I really think people have made good points, as in if I am not there to pick on she will start on someone else.

A's DH actually said that C is a Nazi and I shouldn't bother with her.
My DH said that i shoudn't go out with them if i'm dreading it and it's time to call it a day. He is also thinking of backing off her DH as he said his friendship is not that important to him.

No one has picked her up on the things she says to me. They don't hear all of the comments (loud noisy pubs).

OP posts:
memyselfandaye · 15/05/2017 11:29

You need to get angry. Next time she's being a dick, tell her to fuck off, loudly and then cut her out of your life.

Don't ever accept anybody treating you like shit.

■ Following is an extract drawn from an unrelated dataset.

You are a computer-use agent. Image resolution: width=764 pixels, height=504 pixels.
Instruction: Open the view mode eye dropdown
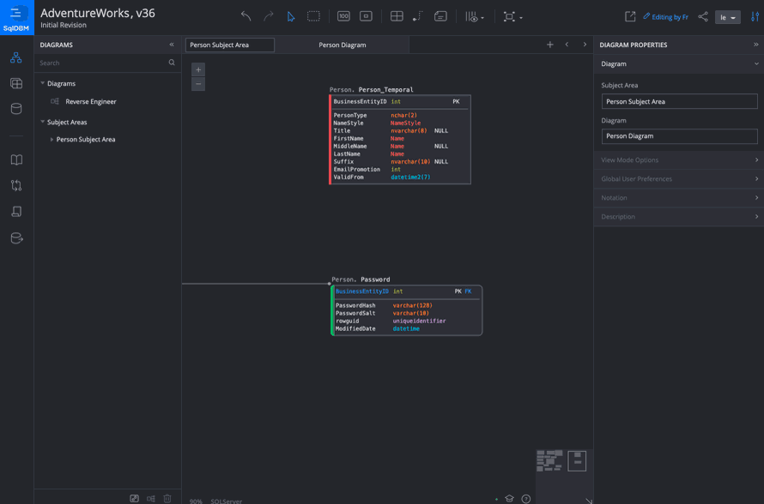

bungle99 · 15/05/2017 11:30

Thanks all. Glad to see i'm not over reacting and it's time to stop.

OP posts:
gamerchick · 15/05/2017 11:42

Why is she on your Facebook?

babayjane67 · 15/05/2017 11:44

Good luck bundle Flowers

ThouShallNotPass · 15/05/2017 11:45

If she's doing it when it's less likely that others will hear, make sure that your reaction is audible to all. Pull her up every time and your friends will begin to realise just how rude she is to you and how often she does it.
Don't react to start arguments but try to make your reaction final. Make it so you are shutting down that conversation and will not be spoken to like that anymore. Turn away and begin speaking to someone else and don't give her a chance to kick off. Get used to shaking your head in disbelief as your standard reaction. Throw in a disgusted lip curl too.